• OBJECTIVE A
Which JSON list of strings holds the entries starting with the line with "turn (352, 494)" and going on through the line with "application [728, 577]", one string per line with blank lines left out?

By some measures, though, gender inequality was (and is) less pronounced and the lives of women less constrained in Chumik than in many other South Asian societies. Although unmarried women and illegitimate people of both sexes were economically disadvantaged and (literally) sat at the bottom of the line on ritual occasions, they were by no means ostracized. Perhaps because there were so many of them, this would not have worked. Chumik had, and still has, no caste system with concepts of purity and pollution dividing high and low, rich and poor; people who were labeled as illegitimate, and women with illegitimate children, frequently ate, slept, worked, gossiped and joked with the families who employed them. Chumik (and Tibetan culture in general) also lacks a strong gender ideology justifying discrimination against women. Women are not construed in dualistic terms such as virgin/whore (as in many traditional Christian societies-Freud, 1962, Ruether, 1974), or sacred sister/dangerous wife (as in many Hindu societies-Bennett, 1983), nor is there a cultural obsession with guarding female sexuality to protect family honor, as in many Muslim societies (Sever and Yurdakul, 2001). In contrast to many South Asian societies, in Chumik, women's physical mobility and their freedom to work and earn a living is not constrained by the shared notion that they must be closely guarded for their own protection.
The absence of such gender-based restrictions in Chumik makes the present a very interesting time in the- evolution of Chumikwa society. With increased educational, travel and economic opportunities open to girls and women, will high rates of nonmarriage persist? Will women's increased assets make them more likely to marry (within or outside Chumik), or will the traditional social legitimacy of nonmarriage help to perpetuate this custom even when women have more choice in the matter?
This edition includes a post-script based on a visit to Chumik 30 years after the original study. Additional data collected by Ms. Laxmi Gurung, daughter of the late Dorje Gurung who assisted in the original research, are presented in a discussion of the continuities and changes in Chumikwa marriage practices and the broader social system of which they are part.

• GIVEN INFORMATION
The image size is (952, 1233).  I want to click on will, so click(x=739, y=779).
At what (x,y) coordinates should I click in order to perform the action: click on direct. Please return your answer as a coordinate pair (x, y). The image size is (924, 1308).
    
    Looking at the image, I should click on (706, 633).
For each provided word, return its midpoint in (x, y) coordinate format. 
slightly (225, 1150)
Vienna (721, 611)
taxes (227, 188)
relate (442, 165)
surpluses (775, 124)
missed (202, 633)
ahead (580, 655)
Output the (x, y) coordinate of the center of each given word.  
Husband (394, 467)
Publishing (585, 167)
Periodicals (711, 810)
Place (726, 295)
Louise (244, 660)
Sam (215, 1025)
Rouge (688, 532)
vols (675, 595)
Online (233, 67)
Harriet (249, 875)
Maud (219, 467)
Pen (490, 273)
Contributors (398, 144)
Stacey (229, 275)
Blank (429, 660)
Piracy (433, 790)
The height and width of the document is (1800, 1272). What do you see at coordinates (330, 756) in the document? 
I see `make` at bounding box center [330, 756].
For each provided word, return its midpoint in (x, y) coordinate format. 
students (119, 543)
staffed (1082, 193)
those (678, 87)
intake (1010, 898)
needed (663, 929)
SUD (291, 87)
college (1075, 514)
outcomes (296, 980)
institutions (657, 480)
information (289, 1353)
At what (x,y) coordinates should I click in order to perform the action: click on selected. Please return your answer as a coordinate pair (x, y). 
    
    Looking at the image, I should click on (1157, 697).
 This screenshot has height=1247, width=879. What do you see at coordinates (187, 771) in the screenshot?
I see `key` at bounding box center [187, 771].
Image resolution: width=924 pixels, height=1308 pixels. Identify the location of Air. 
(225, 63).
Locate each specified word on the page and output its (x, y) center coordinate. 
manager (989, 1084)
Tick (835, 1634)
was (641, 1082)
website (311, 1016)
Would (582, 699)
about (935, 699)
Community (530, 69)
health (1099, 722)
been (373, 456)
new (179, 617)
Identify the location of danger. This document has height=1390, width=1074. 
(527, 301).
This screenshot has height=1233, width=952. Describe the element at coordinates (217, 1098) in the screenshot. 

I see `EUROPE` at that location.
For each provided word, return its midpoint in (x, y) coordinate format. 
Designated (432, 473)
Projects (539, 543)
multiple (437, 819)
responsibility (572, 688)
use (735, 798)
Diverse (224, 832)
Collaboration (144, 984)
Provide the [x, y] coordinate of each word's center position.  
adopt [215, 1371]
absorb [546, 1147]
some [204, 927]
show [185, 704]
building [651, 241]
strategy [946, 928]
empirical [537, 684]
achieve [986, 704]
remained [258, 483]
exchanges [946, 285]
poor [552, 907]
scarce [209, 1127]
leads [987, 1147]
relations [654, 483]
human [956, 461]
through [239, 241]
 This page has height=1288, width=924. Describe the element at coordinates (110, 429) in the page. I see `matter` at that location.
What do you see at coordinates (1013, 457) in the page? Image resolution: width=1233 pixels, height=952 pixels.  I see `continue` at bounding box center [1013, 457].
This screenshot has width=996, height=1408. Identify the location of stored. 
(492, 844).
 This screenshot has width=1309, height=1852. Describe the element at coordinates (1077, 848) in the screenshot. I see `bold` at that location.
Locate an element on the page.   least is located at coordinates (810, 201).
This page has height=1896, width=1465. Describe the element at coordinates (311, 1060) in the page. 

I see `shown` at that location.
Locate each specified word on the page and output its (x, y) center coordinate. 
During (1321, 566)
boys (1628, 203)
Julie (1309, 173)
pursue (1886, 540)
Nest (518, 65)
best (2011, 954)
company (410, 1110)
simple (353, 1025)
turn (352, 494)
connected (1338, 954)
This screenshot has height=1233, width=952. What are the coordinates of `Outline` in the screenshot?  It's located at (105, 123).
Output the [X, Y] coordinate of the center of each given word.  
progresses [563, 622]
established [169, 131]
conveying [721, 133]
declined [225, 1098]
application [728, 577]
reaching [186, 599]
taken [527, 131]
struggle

• OBJECTIVE B
In the passage on Chumik, how long after the original study was the visit behind this edition's post-script?

• FINAL RESULT A
[
  "turn (352, 494)",
  "connected (1338, 954)",
  "This screenshot has height=1233, width=952. What are the coordinates of `Outline` in the screenshot?  It's located at (105, 123).",
  "Output the [X, Y] coordinate of the center of each given word.  ",
  "progresses [563, 622]",
  "established [169, 131]",
  "conveying [721, 133]",
  "declined [225, 1098]",
  "application [728, 577]"
]

• FINAL RESULT B
30 years